**Aim:**
Return verbatim every line of the material from the line containing "Open the Tools menu" through the last line of the material, with both ends included. Omit the pictures from your output.
□ □ □
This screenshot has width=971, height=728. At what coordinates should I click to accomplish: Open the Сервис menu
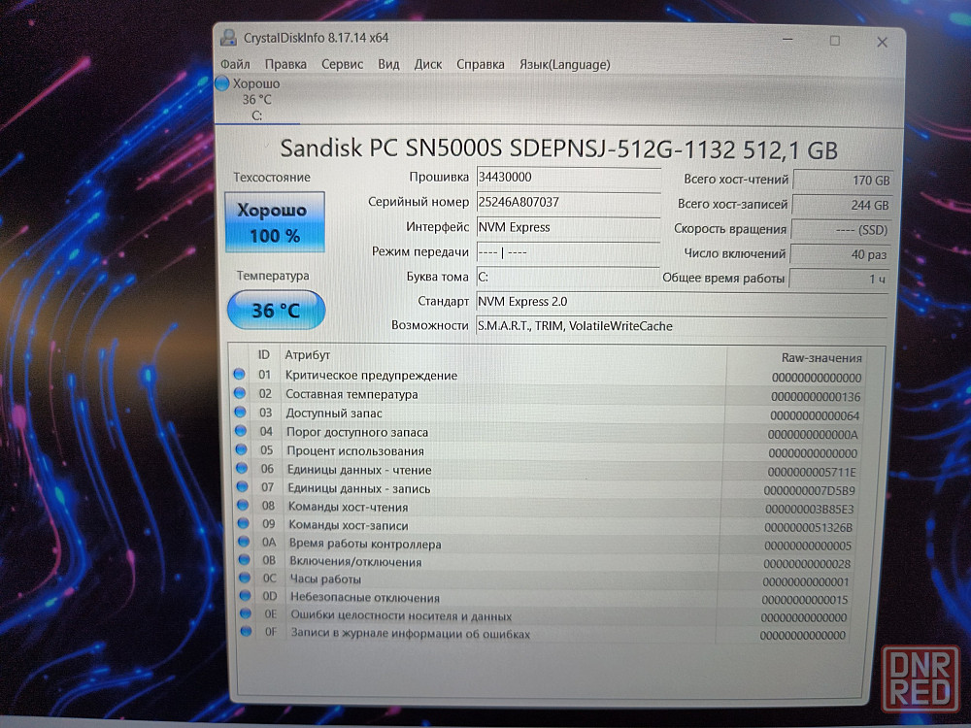tap(342, 64)
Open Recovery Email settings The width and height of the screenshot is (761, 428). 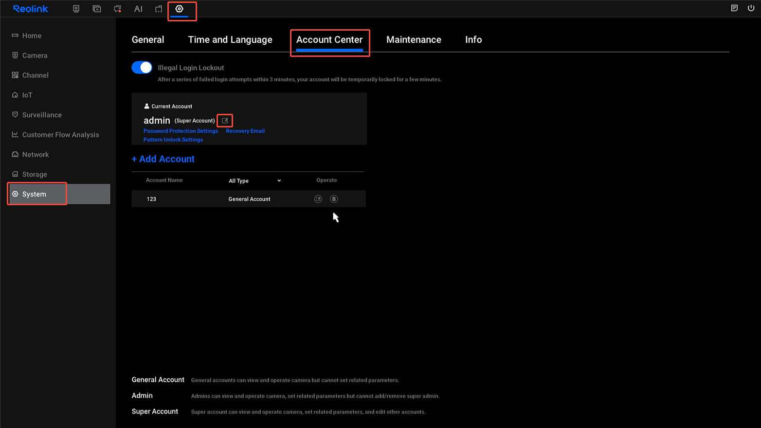pos(245,130)
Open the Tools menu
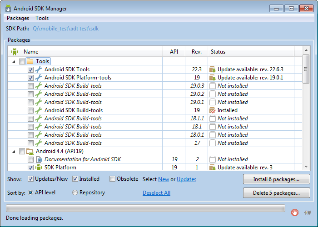The width and height of the screenshot is (318, 227). 42,18
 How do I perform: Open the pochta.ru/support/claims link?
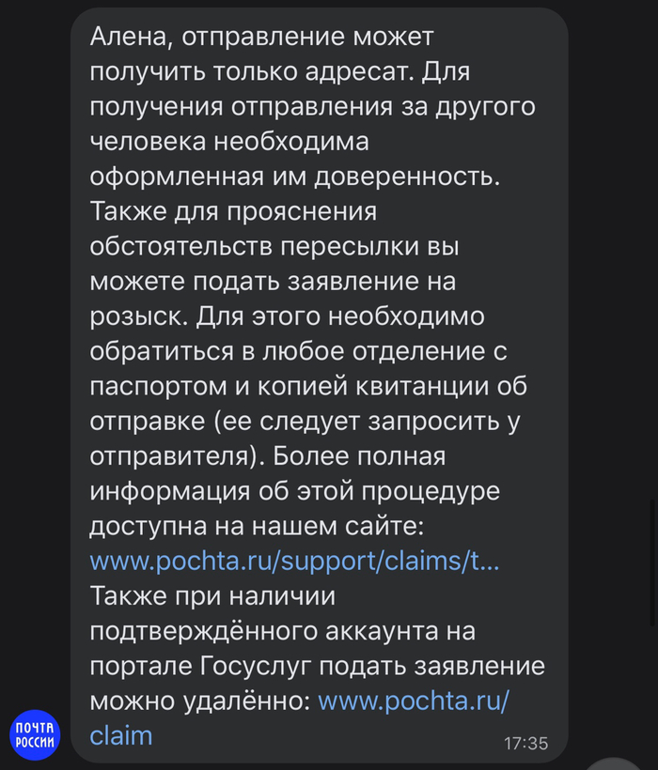tap(294, 561)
□ □ □
**Answer for this exercise:**
Open the Tools menu
The width and height of the screenshot is (318, 227). 42,18
 How do I perform: Open the pochta.ru/support/claims link?
tap(294, 561)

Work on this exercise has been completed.